PowerShares Research Chief John Southard, while quick to emphasize that past performance is no guarantee of future results, says that PFI shows the benefits of the Intellidex approach. "We noticed the index started getting signals to reduce weightings in commercial banks about a year ago, and while the tiered weighting approach meant that PFI was as heavily weighted with commercial banks as other ETFs, which are typically based on cap-weighted indexes, we were able to move out of them with relative ease."
The ETF market has grown to the point where it has its own hidden gems.
Now Open: The Commodities Markets
ETFs have played an important role in widening investment opportunities, and perhaps nowhere more so than in providing access to commodities markets. Since State Street issued the first gold ETF (now the SPDR Gold Shares) in late 2004, almost 100 commodity- and currency-related products have launched, with many more expected over the next few months.
Many of these products are structured as exchangetraded notes, or ETNs.
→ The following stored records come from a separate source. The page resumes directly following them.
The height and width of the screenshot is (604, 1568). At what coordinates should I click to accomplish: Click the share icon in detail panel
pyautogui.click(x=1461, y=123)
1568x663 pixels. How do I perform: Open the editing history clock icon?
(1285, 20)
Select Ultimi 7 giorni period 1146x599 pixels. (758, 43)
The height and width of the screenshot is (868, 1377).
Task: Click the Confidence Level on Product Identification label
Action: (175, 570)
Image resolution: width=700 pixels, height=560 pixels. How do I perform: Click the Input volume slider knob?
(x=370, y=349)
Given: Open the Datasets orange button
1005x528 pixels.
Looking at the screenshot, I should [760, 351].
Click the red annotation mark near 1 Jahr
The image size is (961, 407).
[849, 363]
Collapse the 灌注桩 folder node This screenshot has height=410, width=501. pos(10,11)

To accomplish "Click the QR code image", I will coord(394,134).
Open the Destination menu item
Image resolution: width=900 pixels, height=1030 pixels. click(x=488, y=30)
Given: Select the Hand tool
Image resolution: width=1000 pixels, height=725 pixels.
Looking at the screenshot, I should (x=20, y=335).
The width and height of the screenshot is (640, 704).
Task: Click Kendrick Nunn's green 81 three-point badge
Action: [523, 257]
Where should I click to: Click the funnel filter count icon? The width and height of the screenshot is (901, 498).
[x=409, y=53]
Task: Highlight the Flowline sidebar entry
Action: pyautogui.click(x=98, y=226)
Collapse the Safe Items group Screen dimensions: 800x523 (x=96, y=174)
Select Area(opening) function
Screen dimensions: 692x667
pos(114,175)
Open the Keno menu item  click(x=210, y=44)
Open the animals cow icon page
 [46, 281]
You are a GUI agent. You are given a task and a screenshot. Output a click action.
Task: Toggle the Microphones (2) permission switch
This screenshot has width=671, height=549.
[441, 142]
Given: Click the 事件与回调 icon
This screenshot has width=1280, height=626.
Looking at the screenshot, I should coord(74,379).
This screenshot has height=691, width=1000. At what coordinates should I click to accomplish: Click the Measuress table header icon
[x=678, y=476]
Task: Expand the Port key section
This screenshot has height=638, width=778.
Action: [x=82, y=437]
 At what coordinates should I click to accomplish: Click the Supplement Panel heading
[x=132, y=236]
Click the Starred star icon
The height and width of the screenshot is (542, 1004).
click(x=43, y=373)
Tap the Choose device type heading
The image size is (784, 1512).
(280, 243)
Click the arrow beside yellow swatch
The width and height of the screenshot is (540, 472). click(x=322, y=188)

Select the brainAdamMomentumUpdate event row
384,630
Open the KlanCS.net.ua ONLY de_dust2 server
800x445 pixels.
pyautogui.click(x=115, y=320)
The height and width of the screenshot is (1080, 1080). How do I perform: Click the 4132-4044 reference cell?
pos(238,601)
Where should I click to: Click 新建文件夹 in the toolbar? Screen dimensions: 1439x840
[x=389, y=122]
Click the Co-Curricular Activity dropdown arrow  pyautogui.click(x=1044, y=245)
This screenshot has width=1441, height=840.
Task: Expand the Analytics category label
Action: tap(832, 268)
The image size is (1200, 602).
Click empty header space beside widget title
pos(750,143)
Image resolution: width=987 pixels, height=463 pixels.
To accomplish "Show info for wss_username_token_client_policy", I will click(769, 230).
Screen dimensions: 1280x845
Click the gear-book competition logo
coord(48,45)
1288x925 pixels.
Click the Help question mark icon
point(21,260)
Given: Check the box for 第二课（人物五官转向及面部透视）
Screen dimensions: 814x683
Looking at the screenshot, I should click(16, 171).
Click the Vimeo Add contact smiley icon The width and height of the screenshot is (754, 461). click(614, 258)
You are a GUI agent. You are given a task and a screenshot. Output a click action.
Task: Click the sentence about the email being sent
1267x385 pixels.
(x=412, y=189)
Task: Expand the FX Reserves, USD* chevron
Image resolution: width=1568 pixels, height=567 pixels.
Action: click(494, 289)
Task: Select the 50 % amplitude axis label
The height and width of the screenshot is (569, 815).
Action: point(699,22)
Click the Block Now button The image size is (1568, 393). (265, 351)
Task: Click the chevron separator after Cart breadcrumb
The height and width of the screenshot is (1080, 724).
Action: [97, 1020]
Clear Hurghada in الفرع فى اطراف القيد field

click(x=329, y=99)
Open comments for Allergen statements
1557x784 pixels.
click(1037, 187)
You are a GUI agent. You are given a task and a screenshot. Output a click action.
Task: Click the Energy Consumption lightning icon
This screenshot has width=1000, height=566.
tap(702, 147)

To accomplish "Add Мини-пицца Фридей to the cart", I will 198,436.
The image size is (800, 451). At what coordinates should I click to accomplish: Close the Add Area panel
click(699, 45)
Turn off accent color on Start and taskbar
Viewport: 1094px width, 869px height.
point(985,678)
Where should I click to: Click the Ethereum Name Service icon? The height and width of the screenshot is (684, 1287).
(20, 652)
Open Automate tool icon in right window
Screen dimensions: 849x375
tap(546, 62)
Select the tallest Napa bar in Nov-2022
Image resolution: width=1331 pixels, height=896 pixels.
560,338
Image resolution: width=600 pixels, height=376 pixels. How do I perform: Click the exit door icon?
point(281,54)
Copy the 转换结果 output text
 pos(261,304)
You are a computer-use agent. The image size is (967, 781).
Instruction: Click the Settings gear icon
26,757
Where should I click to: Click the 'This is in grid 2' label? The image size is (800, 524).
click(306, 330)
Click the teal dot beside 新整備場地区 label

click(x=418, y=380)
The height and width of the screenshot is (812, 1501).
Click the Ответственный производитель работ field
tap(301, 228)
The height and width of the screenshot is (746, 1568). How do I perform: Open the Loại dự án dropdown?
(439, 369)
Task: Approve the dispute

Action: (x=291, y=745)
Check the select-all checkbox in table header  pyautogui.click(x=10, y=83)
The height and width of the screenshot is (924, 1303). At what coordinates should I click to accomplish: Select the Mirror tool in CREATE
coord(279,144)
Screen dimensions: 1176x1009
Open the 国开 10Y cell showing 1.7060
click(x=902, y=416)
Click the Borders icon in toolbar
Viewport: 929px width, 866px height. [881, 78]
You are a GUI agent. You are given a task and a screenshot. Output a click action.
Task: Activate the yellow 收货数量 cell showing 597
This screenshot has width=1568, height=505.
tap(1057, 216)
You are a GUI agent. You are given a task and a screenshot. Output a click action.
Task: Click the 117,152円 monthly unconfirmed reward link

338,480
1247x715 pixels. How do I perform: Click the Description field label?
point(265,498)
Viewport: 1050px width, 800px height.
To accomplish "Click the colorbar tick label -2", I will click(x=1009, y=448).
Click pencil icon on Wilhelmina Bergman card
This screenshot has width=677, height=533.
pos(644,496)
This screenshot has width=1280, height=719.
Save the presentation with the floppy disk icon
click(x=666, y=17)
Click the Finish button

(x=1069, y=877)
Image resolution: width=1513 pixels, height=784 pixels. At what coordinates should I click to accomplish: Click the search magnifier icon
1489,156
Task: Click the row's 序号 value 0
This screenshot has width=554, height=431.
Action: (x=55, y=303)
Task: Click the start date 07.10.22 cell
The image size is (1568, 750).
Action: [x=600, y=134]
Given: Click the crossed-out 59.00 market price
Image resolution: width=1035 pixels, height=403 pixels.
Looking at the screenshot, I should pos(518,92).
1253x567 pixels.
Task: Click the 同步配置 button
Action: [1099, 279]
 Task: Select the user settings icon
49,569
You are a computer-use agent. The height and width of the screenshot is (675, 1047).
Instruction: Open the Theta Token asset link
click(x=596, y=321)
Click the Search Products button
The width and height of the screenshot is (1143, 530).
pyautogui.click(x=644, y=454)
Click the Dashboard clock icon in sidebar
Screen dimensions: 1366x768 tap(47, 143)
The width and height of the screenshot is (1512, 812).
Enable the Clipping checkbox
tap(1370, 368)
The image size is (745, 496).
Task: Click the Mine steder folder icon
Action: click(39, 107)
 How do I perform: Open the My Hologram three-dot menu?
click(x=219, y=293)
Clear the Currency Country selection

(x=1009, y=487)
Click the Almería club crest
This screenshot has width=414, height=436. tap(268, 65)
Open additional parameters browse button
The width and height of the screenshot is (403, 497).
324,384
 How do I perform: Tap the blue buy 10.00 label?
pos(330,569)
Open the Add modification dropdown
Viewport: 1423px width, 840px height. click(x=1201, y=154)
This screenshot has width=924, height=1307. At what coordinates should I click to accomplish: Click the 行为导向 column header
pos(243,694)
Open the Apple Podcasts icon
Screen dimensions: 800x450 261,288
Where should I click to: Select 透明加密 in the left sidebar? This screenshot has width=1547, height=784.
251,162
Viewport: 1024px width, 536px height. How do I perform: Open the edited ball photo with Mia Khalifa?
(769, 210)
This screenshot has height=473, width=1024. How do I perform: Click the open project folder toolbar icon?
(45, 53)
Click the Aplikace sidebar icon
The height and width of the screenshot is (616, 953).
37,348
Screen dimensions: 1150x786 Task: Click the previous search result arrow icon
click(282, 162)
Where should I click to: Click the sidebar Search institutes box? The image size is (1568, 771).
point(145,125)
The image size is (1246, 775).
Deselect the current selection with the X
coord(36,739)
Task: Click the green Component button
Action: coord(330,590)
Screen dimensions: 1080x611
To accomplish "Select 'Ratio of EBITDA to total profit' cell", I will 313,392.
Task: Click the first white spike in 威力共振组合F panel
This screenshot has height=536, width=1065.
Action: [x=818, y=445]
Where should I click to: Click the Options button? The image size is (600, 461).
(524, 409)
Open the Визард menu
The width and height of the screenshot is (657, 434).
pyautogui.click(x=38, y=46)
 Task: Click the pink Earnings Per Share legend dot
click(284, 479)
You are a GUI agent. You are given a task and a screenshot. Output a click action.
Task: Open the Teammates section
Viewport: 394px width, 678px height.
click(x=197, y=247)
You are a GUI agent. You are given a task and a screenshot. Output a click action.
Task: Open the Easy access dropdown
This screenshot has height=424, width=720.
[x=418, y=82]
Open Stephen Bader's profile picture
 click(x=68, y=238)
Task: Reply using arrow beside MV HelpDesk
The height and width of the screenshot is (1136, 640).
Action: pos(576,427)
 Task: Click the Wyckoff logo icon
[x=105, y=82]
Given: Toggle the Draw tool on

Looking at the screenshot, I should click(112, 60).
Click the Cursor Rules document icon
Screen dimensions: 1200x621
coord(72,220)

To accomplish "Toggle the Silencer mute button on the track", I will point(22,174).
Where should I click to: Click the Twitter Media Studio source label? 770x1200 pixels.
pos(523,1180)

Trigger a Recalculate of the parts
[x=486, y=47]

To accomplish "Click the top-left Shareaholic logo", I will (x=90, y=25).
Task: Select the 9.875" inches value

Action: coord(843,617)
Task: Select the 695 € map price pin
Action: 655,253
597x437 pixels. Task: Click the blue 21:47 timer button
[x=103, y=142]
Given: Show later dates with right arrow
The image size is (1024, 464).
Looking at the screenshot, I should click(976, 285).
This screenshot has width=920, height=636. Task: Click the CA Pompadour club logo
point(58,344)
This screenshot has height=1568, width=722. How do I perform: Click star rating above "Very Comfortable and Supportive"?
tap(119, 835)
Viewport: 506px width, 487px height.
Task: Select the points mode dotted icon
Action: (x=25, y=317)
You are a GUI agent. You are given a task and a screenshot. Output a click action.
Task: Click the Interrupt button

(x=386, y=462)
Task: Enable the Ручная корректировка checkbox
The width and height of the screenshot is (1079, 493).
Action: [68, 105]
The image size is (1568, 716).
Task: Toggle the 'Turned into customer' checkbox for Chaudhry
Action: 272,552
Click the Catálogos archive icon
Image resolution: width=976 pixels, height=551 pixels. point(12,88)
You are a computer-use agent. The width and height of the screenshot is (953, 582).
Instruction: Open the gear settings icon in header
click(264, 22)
While ETNs have the same look and feel as traditional equity-based ETFs in that they trade on stock exchanges and are designed to track underlying benchmarks, the important difference is that they are debt instruments of their issuers, which are affiliates of leading investment banks where the "credit risk" is no longer something to be blithely ignored. In addition, all but a handful of ETNs are based on indexes linked to the unlevered performance of underlying futures contracts, and most do not actually hold physical commodities. By abhorring leverage, the funds generate income by investing assets not required for margin on futures contracts in high-quality, liquid instruments, such as Treasury bills (T-bills).
Among the available commodity instruments:
Broad-based commodity instruments, linked to such well-known indexes as the Dow Jones-AIG and S&P's GSCI commodity indexes. One of the largest funds of this type is the PowerShares DB Commodity Index Tracking Fund (DBC). With assets of more than $2 billion, the DBC tracks just six commodities using crude oil and heating oil as a proxy for energy; aluminum for industrial metals; corn and wheat for the agricultural sector; and gold for precious metals.
Diversified sector instruments, often linked to subindexes of the main commodity indexes. Examples include the $2 billion PowerShares DB Agriculture Fund (DBA), which tracks a basket of corn, wheat, soybeans and sugar; and the PowerShares DB Base Metals Fund (DBB), which follows aluminum, copper and zinc.
Individual commodity instruments, which are now available for exchange-traded commodities from oil to platinum.
While conventional investment counsel is that commodities are dangerous investments because of their volatility and other concerns from the risk bucket, a wide spectrum of research has indicated that some exposure to what is now widely accepted as an asset class in its own right will either reduce overall portfolio volatility or increase returns at a given risk level. Commodities-based ETFs and ETNs offer arguably the most convenient way of adding this exposure.